◆ **Document segment**
━━━━━━━━━━

A senior civil servant in the Ministry of Justice has strongly denied that the new system for compensating lower-value claims is compromised by its financing from the insurance industry.
David Parkin, deputy director for civil justice and law at the MoJ, said it was wrong to suggest the new portal for personal injury claims would be in any way ‘captive’ to the interests of insurers.
Speaking at the Westminister Legal Policy Forum in London last week, Parkin confirmed the portal, which will apply to whiplash claims valued at less than £5,000, is being developed with funds from insurance companies, rather than MoJ funds.
The intention, it was confirmed, is to develop an ‘easy-to-use whiplash portal to settle claims without the need for representation’. This is still expected to come into force in April 2020, and Parkin confirmed the portal will apply only to accidents occurring on or after that date.
He told delegates: ‘The decision on that portal and how it is used and applied to litigants in person is in the hands of the lord chancellor. He is the decision maker. That is absolutely critical. As we develop that portal it is not just the insurance industry helping us to develop it – we have a vast range of stakeholders from the claimant lawyer side.
‘Ministers are keen to draw in as many people as possible. I totally reject this is in some way a conflict of interest.’
Parkin did concede that several major challenges remain, particularly over how the system will cater for those who cannot make a claim online. Further challenges include how to connect medical reports from independent experts, incorporating alternative dispute resolution, and deciding on the right number of claims moderators. A call centre is likely to be established to handle enquiries from people making claims.
Testing is still on course for October, with Parkin adding that ministers believe it important to ‘get this right rather than get it done quickly’.
The portal is necessary because the government plans to introduce secondary legislation to increase the small claims limit to £5,000 for soft tissue injury claims. A fixed tariff for damages, as included in the Civil Liability Act, will also come into force in April 2020.
Speaking at the same conference, Association of Personal Injury Lawyers’ president Brett Dixon warned that the government was in danger of focusing too much on the development of IT rather than on victims’ needs. ‘Injured people must not be held to ransom by the government’s 2020 deadline for the introduction of these tariffs if the system does not work,’ said Dixon. ‘The process available must help them, and to do that it must work fairly and efficiently. At the moment, it does neither.’

━━━━━━━━━━

◆ **Task to carry out**
Write out the stretch of the whiplash portal article from "Speaking at the Westminister" through "after that date.", word for word. The material after this article has no connection to it.

◆ **Data shown**
━━━━━━━━━━

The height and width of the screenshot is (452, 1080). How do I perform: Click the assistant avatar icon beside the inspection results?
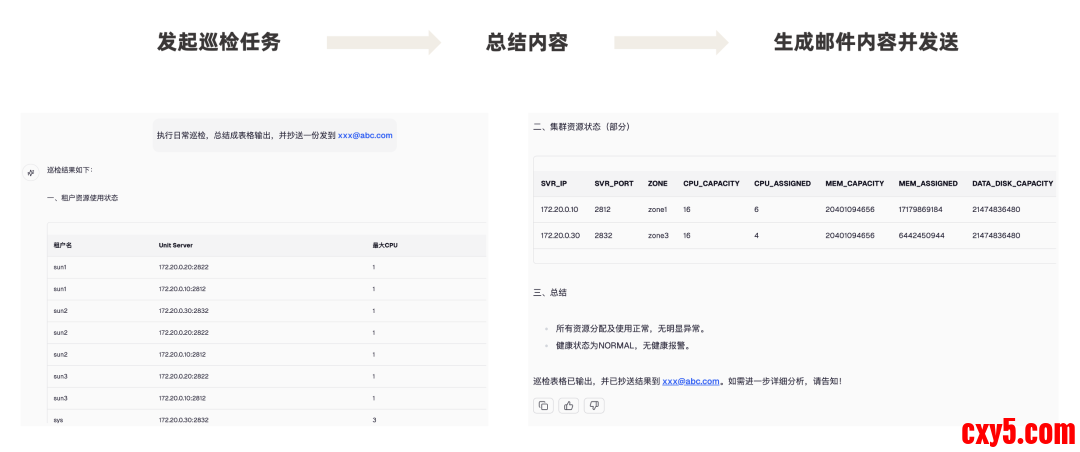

━━━━━━━━━━

◆ **Reply**
Speaking at the Westminister Legal Policy Forum in London last week, Parkin confirmed the portal, which will apply to whiplash claims valued at less than £5,000, is being developed with funds from insurance companies, rather than MoJ funds.
The intention, it was confirmed, is to develop an ‘easy-to-use whiplash portal to settle claims without the need for representation’. This is still expected to come into force in April 2020, and Parkin confirmed the portal will apply only to accidents occurring on or after that date.